**Dataset records**
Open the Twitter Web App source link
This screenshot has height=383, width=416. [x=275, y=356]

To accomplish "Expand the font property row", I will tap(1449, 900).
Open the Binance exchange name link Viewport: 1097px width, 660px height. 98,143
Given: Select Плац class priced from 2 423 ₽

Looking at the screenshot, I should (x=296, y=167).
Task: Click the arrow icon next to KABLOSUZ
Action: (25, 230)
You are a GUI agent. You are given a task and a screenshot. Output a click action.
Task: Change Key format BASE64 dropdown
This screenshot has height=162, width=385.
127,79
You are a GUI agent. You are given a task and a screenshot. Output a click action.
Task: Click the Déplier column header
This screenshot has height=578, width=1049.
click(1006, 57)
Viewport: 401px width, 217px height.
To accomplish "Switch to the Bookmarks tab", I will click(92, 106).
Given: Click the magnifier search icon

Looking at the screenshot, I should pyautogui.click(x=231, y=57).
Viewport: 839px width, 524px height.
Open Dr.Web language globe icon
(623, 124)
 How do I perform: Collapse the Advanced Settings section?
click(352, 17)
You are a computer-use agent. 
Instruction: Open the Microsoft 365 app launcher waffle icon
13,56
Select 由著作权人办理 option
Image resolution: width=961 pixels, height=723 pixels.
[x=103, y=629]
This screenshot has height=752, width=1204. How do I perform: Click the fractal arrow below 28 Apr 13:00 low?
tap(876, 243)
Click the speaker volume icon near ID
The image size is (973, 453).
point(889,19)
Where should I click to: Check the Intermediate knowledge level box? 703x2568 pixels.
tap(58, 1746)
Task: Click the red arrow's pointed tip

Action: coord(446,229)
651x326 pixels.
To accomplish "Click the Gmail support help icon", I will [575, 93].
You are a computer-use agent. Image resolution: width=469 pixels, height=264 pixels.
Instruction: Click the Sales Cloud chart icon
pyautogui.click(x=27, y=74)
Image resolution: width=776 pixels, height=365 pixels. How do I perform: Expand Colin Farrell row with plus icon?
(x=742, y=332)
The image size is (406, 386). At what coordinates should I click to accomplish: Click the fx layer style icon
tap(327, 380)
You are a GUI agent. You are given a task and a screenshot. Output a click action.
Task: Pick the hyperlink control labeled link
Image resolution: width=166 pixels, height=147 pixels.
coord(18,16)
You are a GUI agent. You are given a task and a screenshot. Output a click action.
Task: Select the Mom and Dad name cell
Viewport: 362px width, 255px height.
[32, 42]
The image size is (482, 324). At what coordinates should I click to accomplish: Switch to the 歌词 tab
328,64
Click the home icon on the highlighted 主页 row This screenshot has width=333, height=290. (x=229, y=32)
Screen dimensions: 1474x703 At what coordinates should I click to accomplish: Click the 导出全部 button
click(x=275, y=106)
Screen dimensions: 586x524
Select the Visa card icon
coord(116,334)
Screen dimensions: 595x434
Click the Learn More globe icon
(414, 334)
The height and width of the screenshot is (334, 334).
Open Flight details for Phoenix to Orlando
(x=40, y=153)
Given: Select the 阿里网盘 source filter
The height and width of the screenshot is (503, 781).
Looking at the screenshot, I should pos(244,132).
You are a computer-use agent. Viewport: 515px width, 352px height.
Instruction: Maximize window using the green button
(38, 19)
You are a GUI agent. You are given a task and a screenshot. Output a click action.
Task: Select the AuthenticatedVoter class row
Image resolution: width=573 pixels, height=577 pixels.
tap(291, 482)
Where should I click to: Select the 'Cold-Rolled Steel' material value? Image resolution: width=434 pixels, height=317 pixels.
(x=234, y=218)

**Required work**
Which of the lines above hold the word "name"? Copy each one.

**Written answer**
Open the Binance exchange name link Viewport: 1097px width, 660px height. 98,143
Task: Select the Mom and Dad name cell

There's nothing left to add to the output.